# TASK
Scan the entries below. List each line with "computer".

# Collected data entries
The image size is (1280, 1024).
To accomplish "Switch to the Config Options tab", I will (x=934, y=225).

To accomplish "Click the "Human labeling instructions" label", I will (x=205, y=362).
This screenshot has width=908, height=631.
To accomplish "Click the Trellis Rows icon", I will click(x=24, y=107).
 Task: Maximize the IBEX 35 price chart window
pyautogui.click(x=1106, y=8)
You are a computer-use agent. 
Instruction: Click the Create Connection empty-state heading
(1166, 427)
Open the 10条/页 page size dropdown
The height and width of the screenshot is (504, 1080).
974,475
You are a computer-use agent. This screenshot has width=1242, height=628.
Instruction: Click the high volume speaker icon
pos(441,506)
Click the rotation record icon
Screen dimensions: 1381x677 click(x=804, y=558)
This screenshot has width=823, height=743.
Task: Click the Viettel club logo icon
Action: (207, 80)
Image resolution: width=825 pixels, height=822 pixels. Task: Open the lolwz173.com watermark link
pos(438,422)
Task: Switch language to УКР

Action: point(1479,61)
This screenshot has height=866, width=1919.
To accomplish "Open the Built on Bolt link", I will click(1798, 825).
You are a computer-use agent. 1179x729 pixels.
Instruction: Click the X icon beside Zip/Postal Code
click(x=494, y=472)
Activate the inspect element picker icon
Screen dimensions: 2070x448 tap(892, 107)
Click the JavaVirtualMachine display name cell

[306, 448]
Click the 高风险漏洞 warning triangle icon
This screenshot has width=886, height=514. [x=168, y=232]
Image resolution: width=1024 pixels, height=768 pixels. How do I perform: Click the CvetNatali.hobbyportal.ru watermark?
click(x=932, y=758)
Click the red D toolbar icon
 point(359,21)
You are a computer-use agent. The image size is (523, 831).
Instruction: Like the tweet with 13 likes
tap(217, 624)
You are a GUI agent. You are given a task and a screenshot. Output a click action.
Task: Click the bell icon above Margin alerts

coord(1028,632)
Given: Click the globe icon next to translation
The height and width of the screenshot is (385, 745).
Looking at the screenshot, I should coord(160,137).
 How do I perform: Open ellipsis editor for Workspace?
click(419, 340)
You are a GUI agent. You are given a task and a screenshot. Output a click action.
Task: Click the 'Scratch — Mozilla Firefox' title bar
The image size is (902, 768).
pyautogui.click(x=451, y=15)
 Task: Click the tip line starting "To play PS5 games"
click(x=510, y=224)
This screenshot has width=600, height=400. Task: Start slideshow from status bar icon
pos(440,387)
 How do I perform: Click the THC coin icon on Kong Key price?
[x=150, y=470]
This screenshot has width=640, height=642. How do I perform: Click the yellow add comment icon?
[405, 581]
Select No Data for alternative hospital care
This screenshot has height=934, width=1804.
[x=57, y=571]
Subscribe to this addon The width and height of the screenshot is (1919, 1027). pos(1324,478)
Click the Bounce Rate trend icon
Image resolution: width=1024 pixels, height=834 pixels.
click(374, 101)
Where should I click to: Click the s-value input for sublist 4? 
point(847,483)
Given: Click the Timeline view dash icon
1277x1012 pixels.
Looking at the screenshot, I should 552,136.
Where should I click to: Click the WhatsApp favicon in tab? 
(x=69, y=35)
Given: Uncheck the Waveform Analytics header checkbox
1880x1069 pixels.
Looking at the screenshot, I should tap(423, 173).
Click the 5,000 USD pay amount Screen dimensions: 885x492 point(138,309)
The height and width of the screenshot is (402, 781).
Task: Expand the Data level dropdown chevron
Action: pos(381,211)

# RESULT BELOW
You are a computer-use agent. 
You are a computer-use agent. This screenshot has width=1242, height=628.
You are a computer-use agent. 1179x729 pixels.
You are a computer-use agent. The image size is (523, 831).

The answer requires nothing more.